Sullivan, on the other hand, does not adequately account for the reality of faith within the polity. Like Rawls, he tries to eject the initial premises while accepting anything reasoned out from those premises, and only as long as it is framed in terms of civic politics. Unfortunately, even though liberal civil society is notoriously unskilled at handling such arguments, it must: failing to do so means shutting out a crucial voice. By forcing religious discourse to abandon its unreasoned premises, Sullivan would strip its argumentative force. Prohibiting this religious voice from speaking on its own terms, and requiring a civic "translation," removes some of the truths behind its argument, truths that are not fully expressible in the terms of civic public discourse. Even if they are not admitted full-blown, religiously based arguments must be heard and reckoned with on their own terms, or else discourse becomes deficient.

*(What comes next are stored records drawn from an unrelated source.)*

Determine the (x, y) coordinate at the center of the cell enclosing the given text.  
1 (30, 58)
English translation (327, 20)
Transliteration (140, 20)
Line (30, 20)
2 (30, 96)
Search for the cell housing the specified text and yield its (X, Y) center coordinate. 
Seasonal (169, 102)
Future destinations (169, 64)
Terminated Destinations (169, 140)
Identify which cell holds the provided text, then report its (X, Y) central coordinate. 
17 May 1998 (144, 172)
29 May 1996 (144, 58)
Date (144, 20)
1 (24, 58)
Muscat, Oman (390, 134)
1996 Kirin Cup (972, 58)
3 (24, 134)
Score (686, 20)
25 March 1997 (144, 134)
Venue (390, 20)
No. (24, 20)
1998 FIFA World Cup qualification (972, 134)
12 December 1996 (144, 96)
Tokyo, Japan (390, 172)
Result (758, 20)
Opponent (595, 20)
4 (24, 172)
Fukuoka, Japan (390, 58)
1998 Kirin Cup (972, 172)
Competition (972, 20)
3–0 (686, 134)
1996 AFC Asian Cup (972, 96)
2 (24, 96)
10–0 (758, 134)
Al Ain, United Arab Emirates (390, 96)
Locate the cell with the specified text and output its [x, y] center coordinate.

If both these core arguments are taken seriously and heard on their own terms, then a dialogue can be fully engaged. Unfortunately, this dialogue can be incendiary. For Grenz, the stakes are no less than faith in God's telos for Creation. Even if one does not buy his theological arguments, however, his position still rests on a powerful foundational principle: the natural order, and how we as humans complete our quests for meaning. Sullivan, likewise, raises his stakes ultimately: by placing the capacity to love at the irreducible core of humanity and making homosexuality constitutive of some individuals, he raises the prospect of human flourishing. If his arguments are not dealt with honestly, one runs the risk of treating an entire class of people, in a very real way, as less than human.
Failing to take into account the whispers of the heart produces a sham discourse that is unhelpful, if not counterproductive. Taking those whispers into account gives rise to a volatile discourse with no clear, easy answers, and ultimate stakes. These two authors illustrate the challenge of dealing with this issue and demonstrate how important it is to meet it, but both fall short of fully engaging it. It is not an appealing situation at all, but once the challenge is clear, there is hope that some groups of people will at least take an honest shot at besting it.